Update: the cf-for-k8s release team has published a blog post that covers a lot of important what/how/why.

Update: I’ve confirmed the tutorial included in this article works for cf-for-k8s v0.2.0 released early May 2020.

Table of Contents

What is cf-for-k8s and why is it version 0.1.0?

The Pivotal-cum-VMWare Tanzu staff who work on Cloud Foundry have pivoted, finally, and are full steam ahead moving Cloud Foundry to Kubernetes. What’s changed, and what are they trying to do?

Bits are being thrown away (gorouter, loggregator), new bits are being written or rewritten, and importantly, a lot of bits are being used from the wider Kubernetes ecosystem, including Istio, Cloud Native Buildpacks, kpack, fluentd, metacontroller, plus all the solid gold that comes bundled with Kubernetes.

The new networking diagram below shows the green new pieces integrating with Cloud Foundry components Cloud Controller (the CF API), Eirini (Cloud Foundry apps running as Kubernetes pods), and Kubernetes itself.

The cf-for-k8s repository is the release management tool to bring all the old and new components together so they “Just Work”. Recently they released v0.1.0 which gives us our first look at the whirlwind efforts of 2020. How’s it looking? It’s looking great. I’m very excited.

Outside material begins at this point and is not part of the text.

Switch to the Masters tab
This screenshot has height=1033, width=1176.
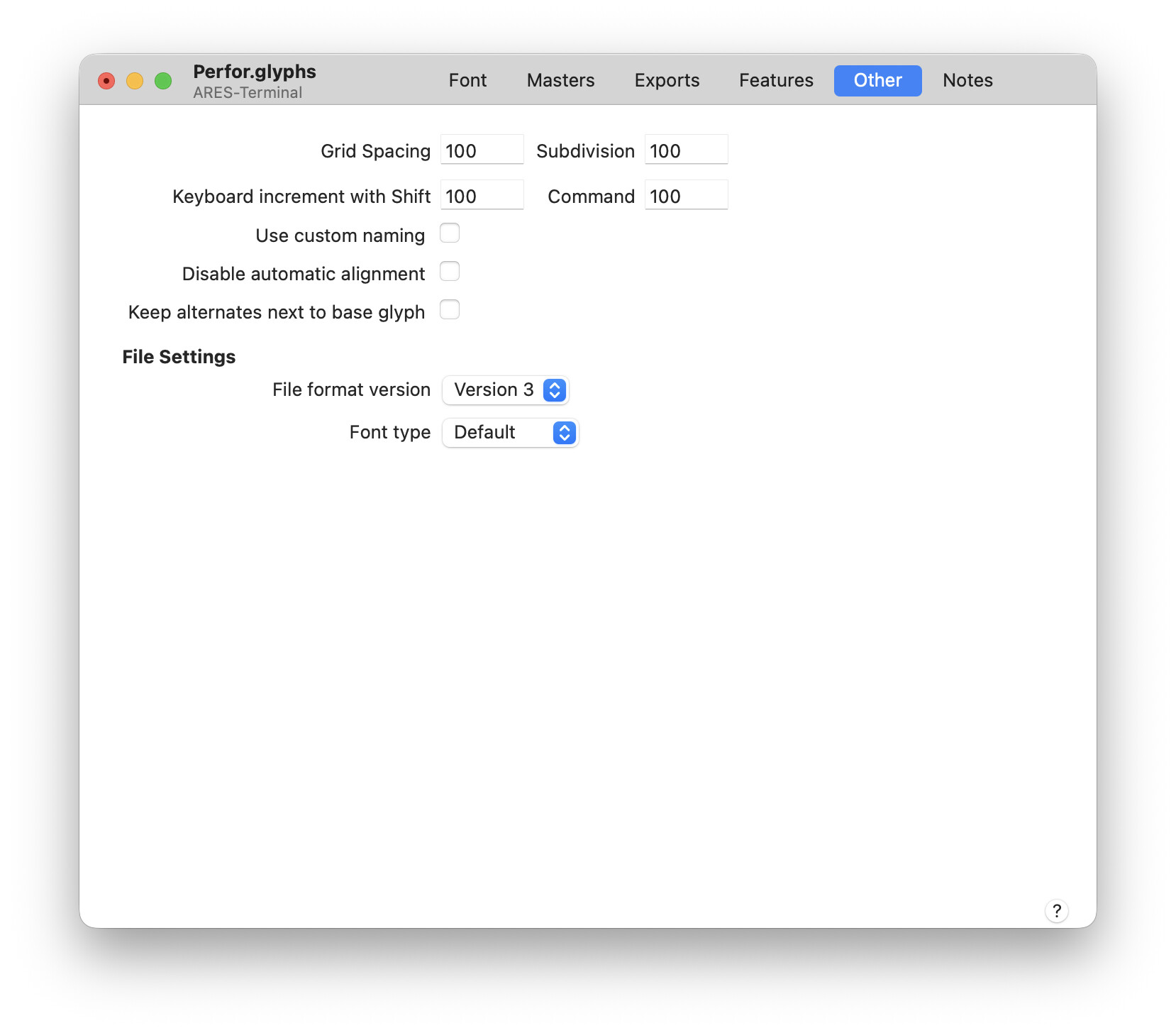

VMware customers will run a commercial version of cf-for-k8s called Tanzu Application Service (TAS) which is now available for initial testing. The installation instructions for TAS look very similar to the installation instructions for open source cf-for-k8s so, you’ll learn a lot from this blog post.

Google Kubernetes

We need a Kubernetes. In this article, I’ll do everything on Google Cloud. The Kubernetes cluster, the static IP, and the container registry for Docker images.

Let’s use our time wisely and run a simple one-liner to provision our Google Kubernetes cluster (GKE):

git clone https://github.com/starkandwayne/bootstrap-kubernetes-demos
cd bootstrap-kubernetes-demos
export PATH=$PWD/bin:$PATH
bootstrap-kubernetes-demos up --google

This handy command will invoke a long gcloud container clusters create command with many flags set, will wait for the cluster to be provisioned, will set up local kubectl credentials, and will set up a cluster-admin role.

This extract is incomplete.